As I've mentioned before, a lot of the Magistrates Association's output makes me cringe. This is no exception.
If being "jury and sentencer" is a crime, then all magistrates are guilty. We establish guilt and we hand down the sentence and no-one seriously thinks that's an issue when we do it.
And anyway, the police aren't sentencing - they are handing out a fixed penalty notice that the recipient can refuse to accept if they wish to have their day in court.
Personally, I can't see what's wrong with the plan. Traffic offences (with a guilty plea) at the lower end are in any case a question of doing the sums from the guidelines, multiplying by the offender's fictional wage from the means form and swiping the offender's plastic.
I really can't put my finger on what value a court case would add.
And I can definitely see the costs.
This plan would :-
* Speed up the application of justice* Cut financial costs
* Take pressure off the overloaded CPS
* Avoid dragging police off duty to attend court
I'm a Magistrate because I care about the criminal justice system. If I need to lose some of my "turf" to make it better, then I'm not going to whine.
The way I see it, we should be working with the police rather than seeing them as Competition and guarding our powers out of blind jealousy.
3 comments:
"The way I see it, we should be working with the police rather than seeing them as Competition and guarding our powers out of blind jealousy."
I think as a "new" Magistrate you may have misunderstood the MA's motivation.
I do not think it is a Magistrate's duty to "work with the police" nor defence solicitors or anyone else really. I do not think the MA are being shop stewards pettily trying to keep business for their own courts.
I believe that with fixed penalties for disorder and for other driving matters what I have seen is trivial offences, best dealt with by "words of advice" attracting fines and more serious offending dealt with by an £80 fine which does not in any way appear a just punishment.

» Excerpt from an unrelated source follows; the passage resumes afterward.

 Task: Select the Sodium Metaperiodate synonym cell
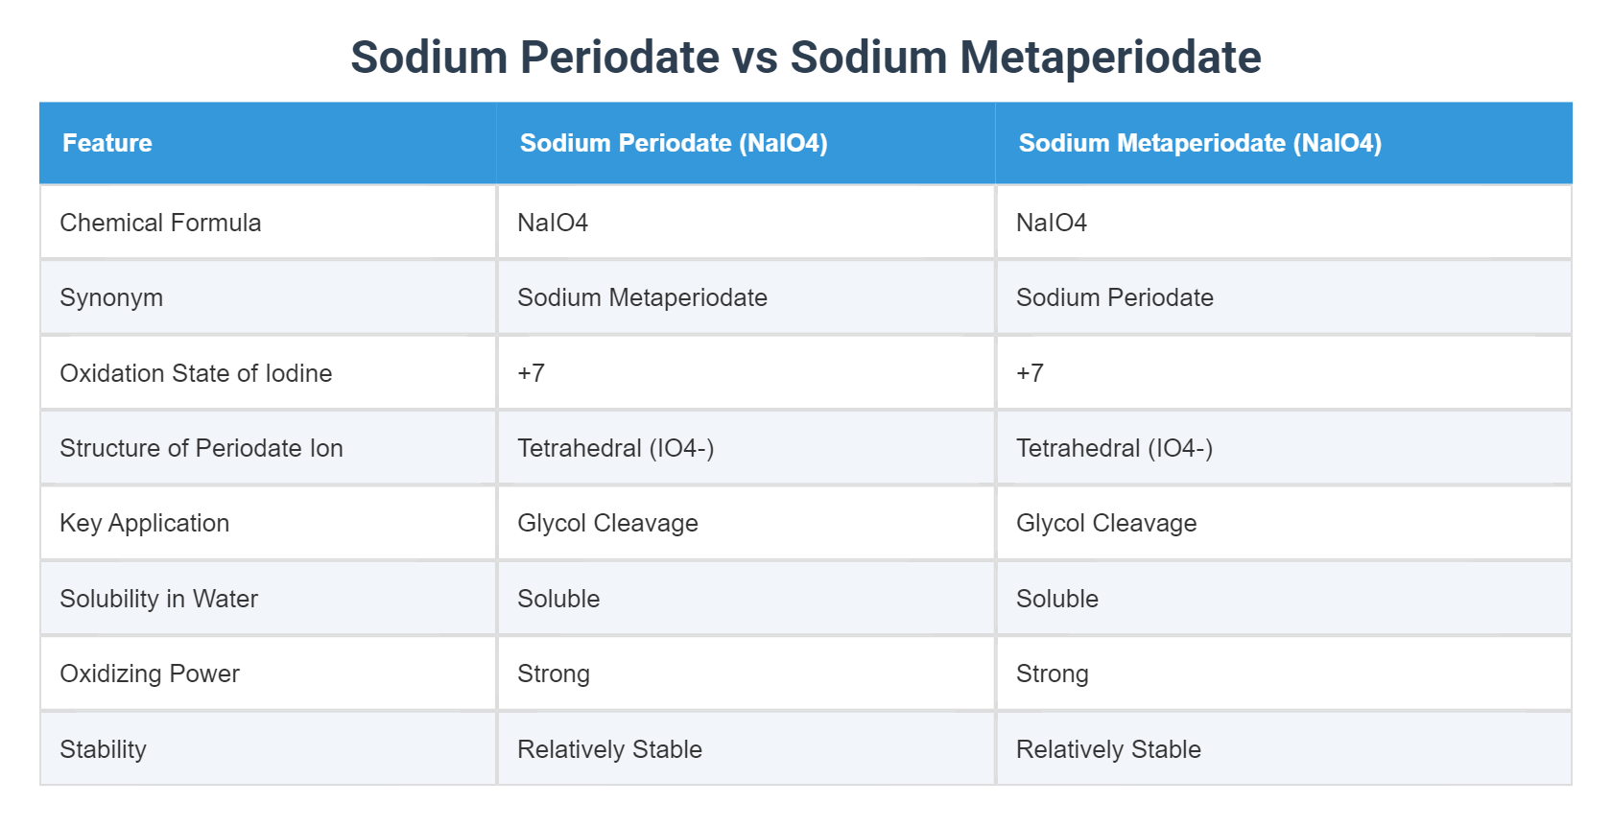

Both these outcomes bring the criminal justice system in to disrepute. I think this is what the MA was trying to address and I agree with them.
Judging by the press coverage, I'm not the only one to misconstrue the MA's motivation.
I agree there is a point to be made here - I just wish the MA had adopted something like your wording, Mr Violinist, instead of the "petty shop-steward" version that went out.
Might not have attracted the same amount of publicity though, but personally I'd rather be right than famous.
I'm with Second Fiddle. We have no business working with the police - we are referees and not players. Due Care carries 3 to 9 points for a reason, and that is so that a proper court can assess the offence and decide on the proper punishment. That's no job for a copper at the roadside.